EXERCISE REQUIREMENTS >> Excluding pictures, retype exactly the lines from the one with "Task: Open the ARP dropdown in vlan300" through the end of the records that follow.

══ ENTRIES SHOWN

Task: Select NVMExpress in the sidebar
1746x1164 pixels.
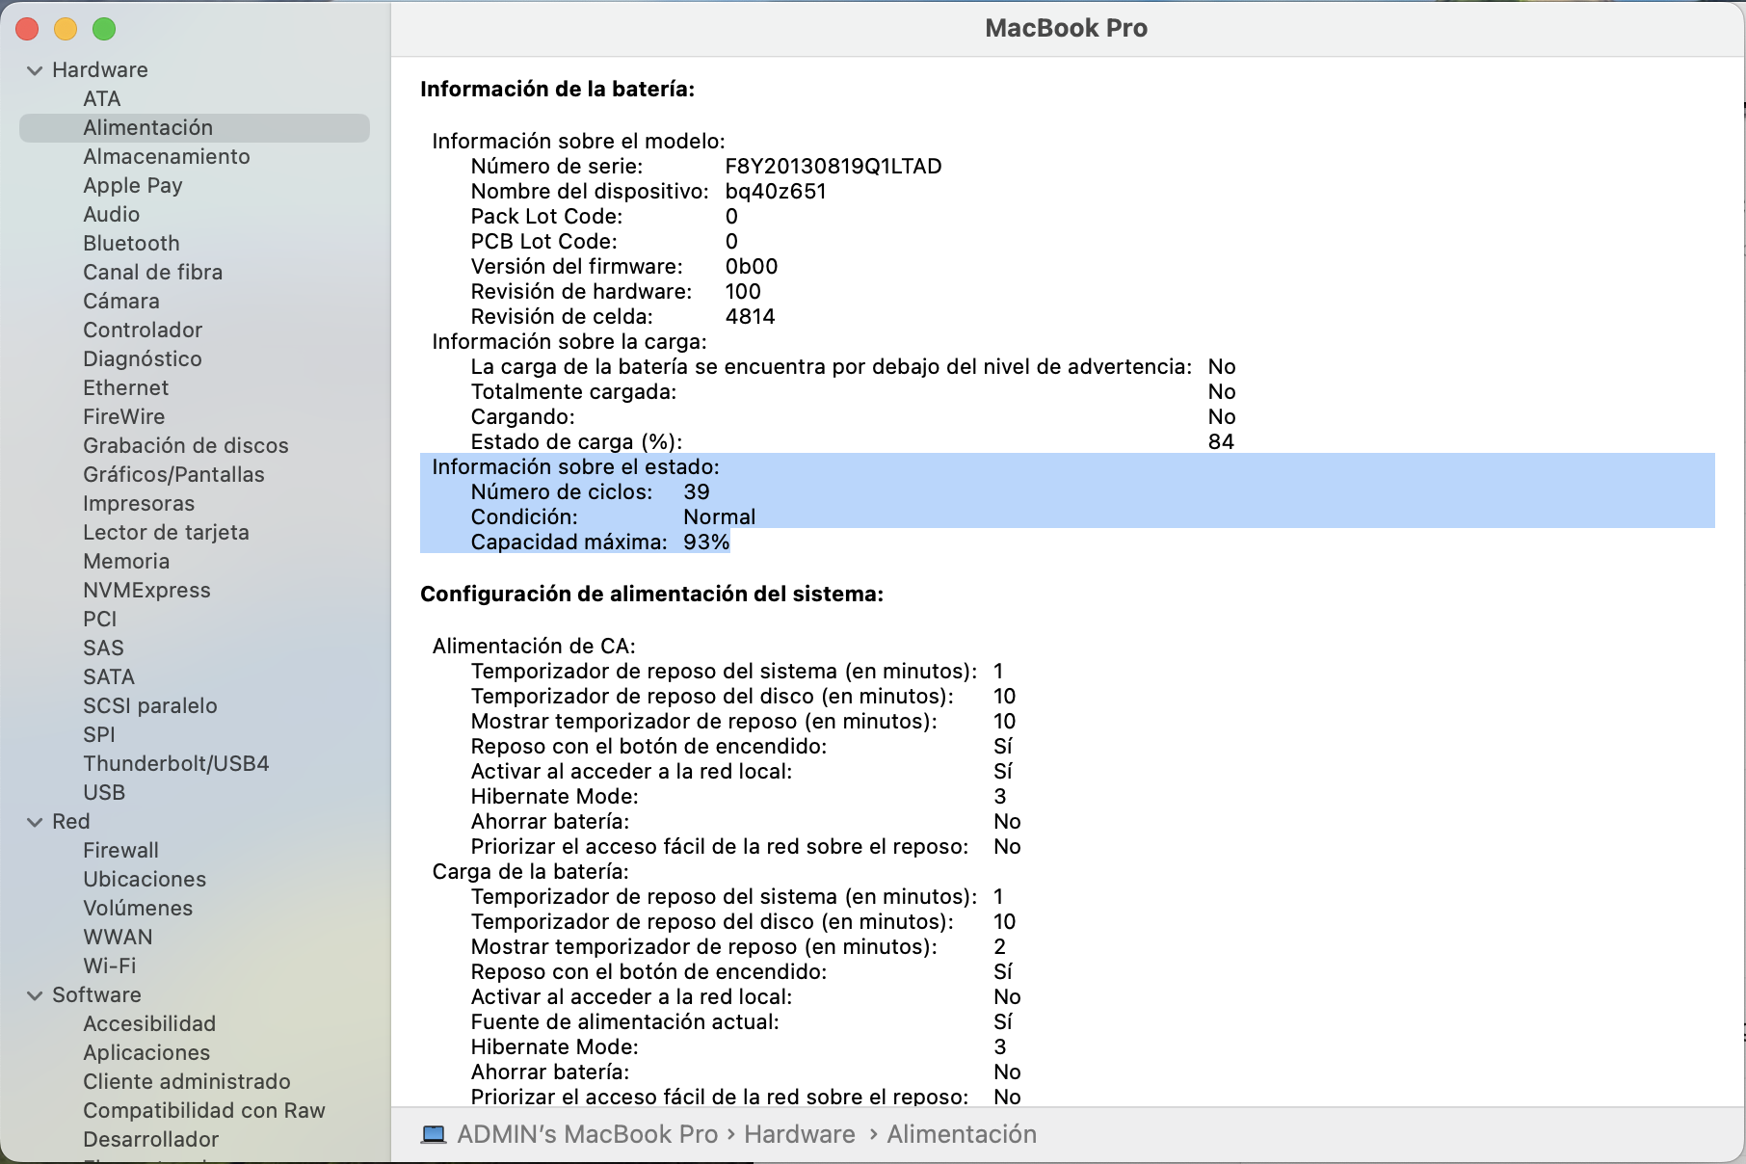Action: pyautogui.click(x=146, y=590)
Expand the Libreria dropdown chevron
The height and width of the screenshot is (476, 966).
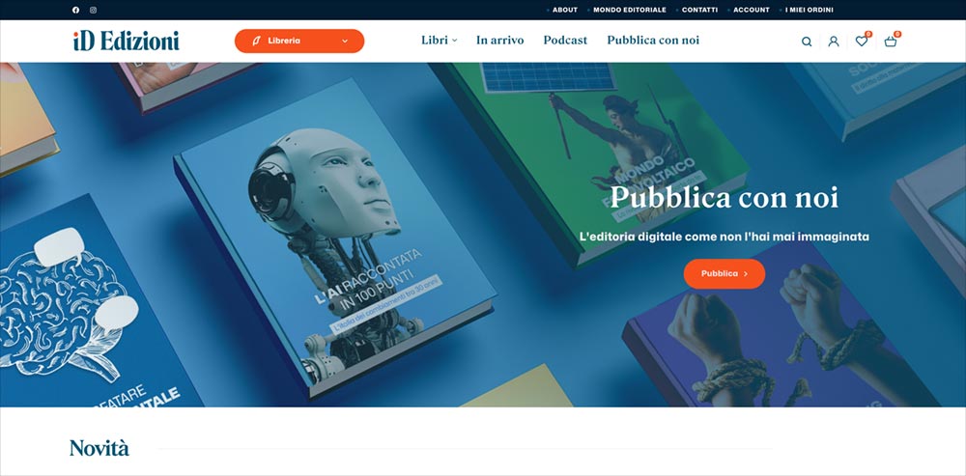tap(345, 42)
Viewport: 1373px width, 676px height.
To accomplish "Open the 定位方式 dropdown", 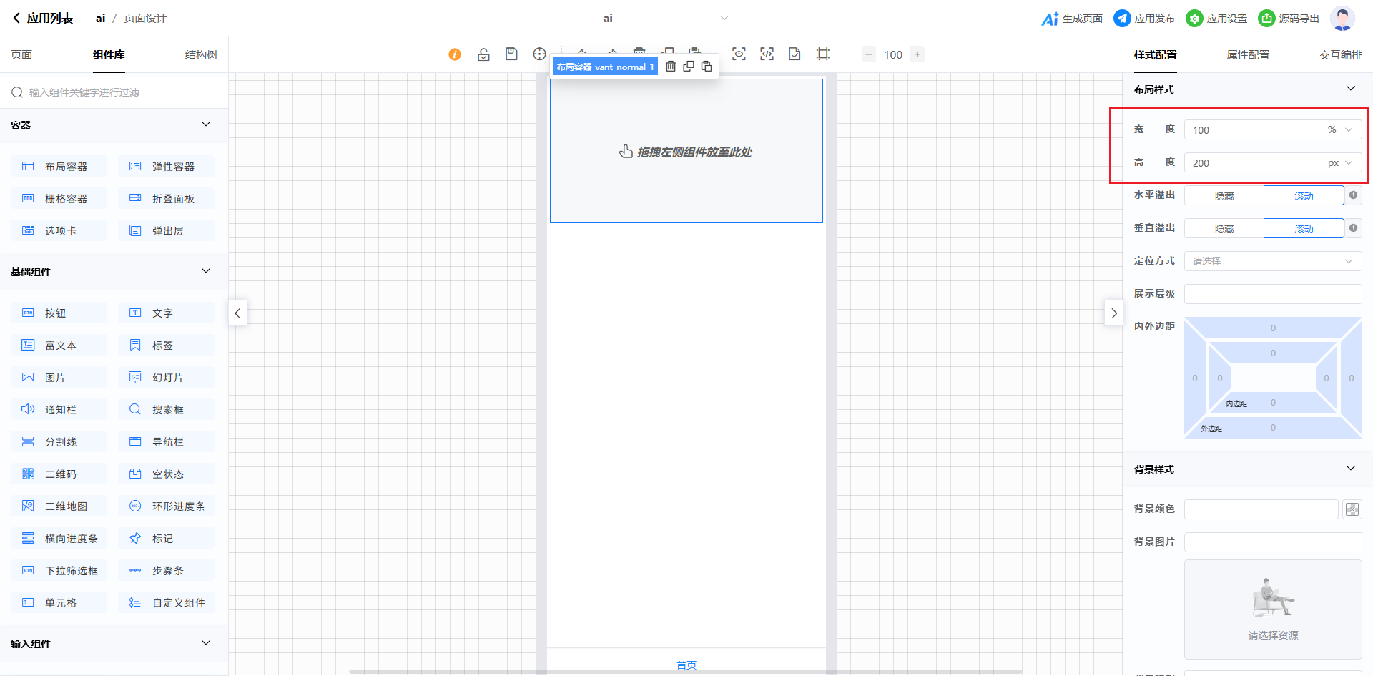I will (x=1273, y=261).
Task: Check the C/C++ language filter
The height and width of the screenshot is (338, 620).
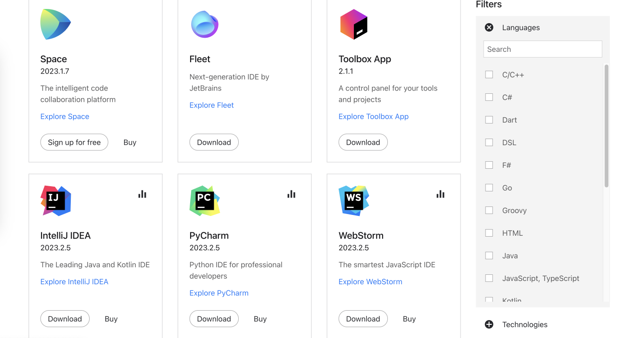Action: tap(489, 74)
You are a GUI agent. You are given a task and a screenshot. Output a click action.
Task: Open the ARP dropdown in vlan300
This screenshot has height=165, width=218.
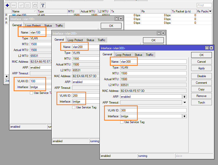(x=184, y=97)
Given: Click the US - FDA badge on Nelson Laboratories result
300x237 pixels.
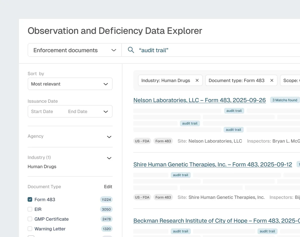Looking at the screenshot, I should (142, 141).
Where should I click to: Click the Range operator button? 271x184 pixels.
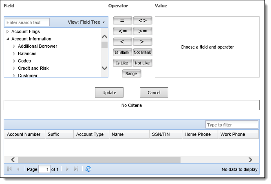click(131, 73)
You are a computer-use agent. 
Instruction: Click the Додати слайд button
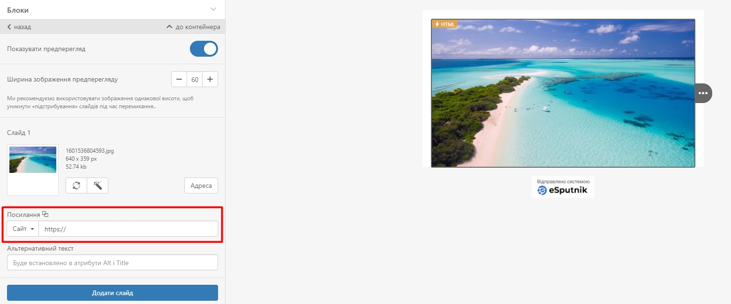113,293
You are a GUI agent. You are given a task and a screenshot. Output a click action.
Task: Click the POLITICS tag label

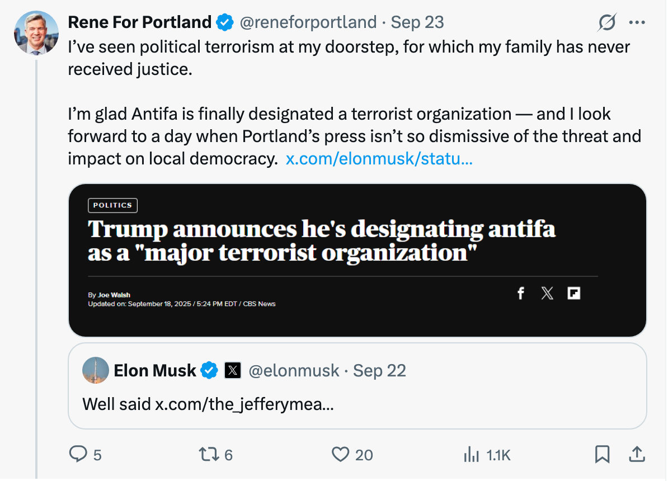(112, 205)
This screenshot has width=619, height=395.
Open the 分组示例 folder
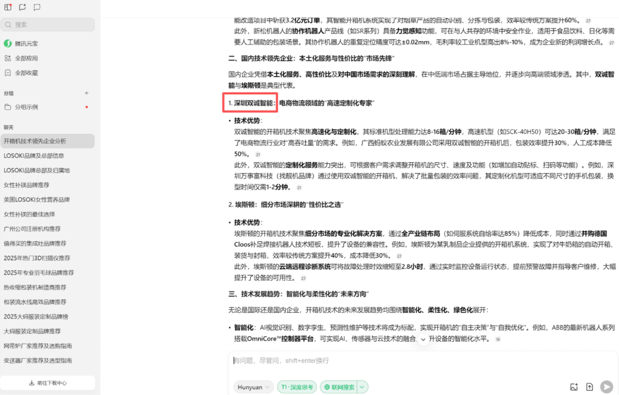(x=26, y=107)
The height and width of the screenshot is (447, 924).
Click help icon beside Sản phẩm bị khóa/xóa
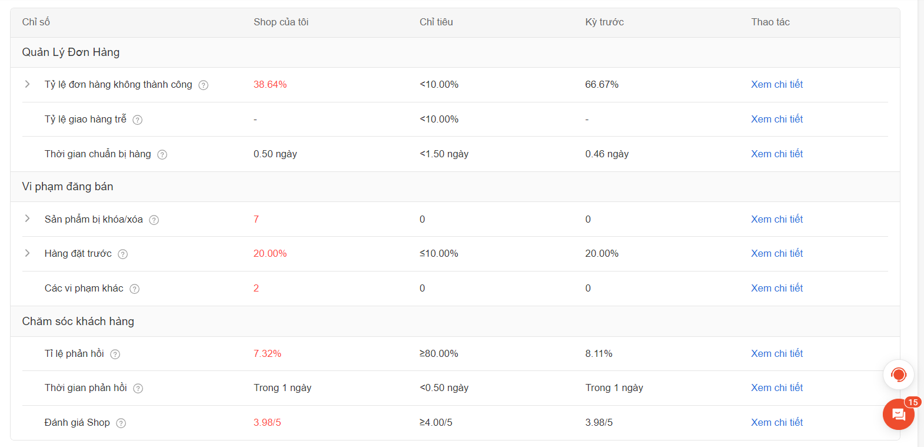pos(154,220)

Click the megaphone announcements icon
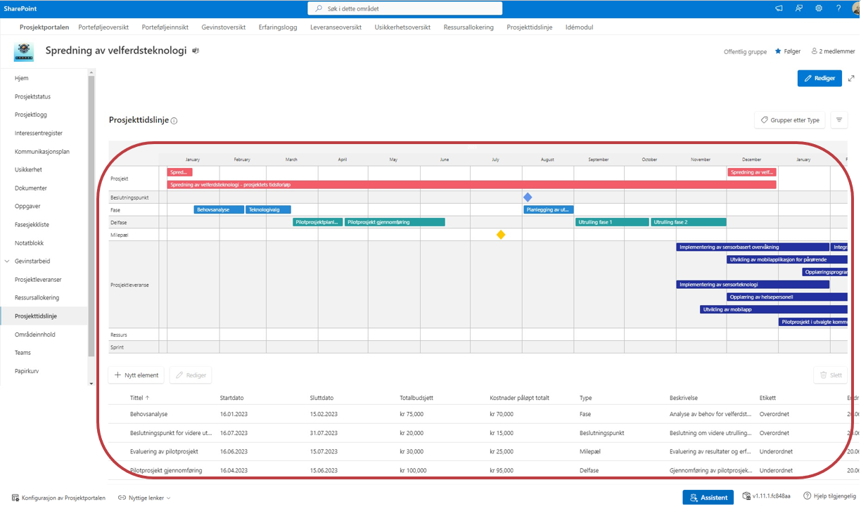(x=779, y=8)
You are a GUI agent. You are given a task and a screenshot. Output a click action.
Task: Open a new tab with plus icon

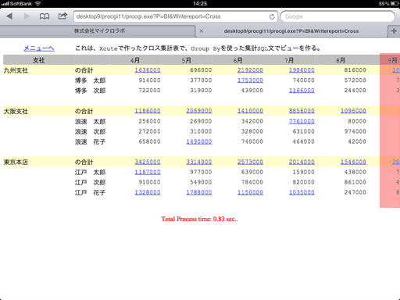click(x=394, y=31)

════

WRITTEN RESPONSE >>
Task: Open the ARP dropdown in vlan300
This screenshot has height=165, width=218.
(x=184, y=97)
Given: Click the US - FDA badge on Nelson Laboratories result
300x237 pixels.
Looking at the screenshot, I should (142, 141).
Where should I click to: Click the Range operator button? 271x184 pixels.
click(131, 73)
You are a computer-use agent. 
Instruction: Click the Додати слайд button
113,293
You are a GUI agent. You are given a task and a screenshot. Output a click action.
Task: Click the POLITICS tag label

(112, 205)
This screenshot has width=619, height=395.
Open the 分组示例 folder
(x=26, y=107)
The height and width of the screenshot is (447, 924).
Click help icon beside Sản phẩm bị khóa/xóa
pos(154,220)

Click the megaphone announcements icon
(x=779, y=8)
You are a GUI agent. You are given a task and a screenshot. Output a click action.
Task: Open a new tab with plus icon

click(x=394, y=31)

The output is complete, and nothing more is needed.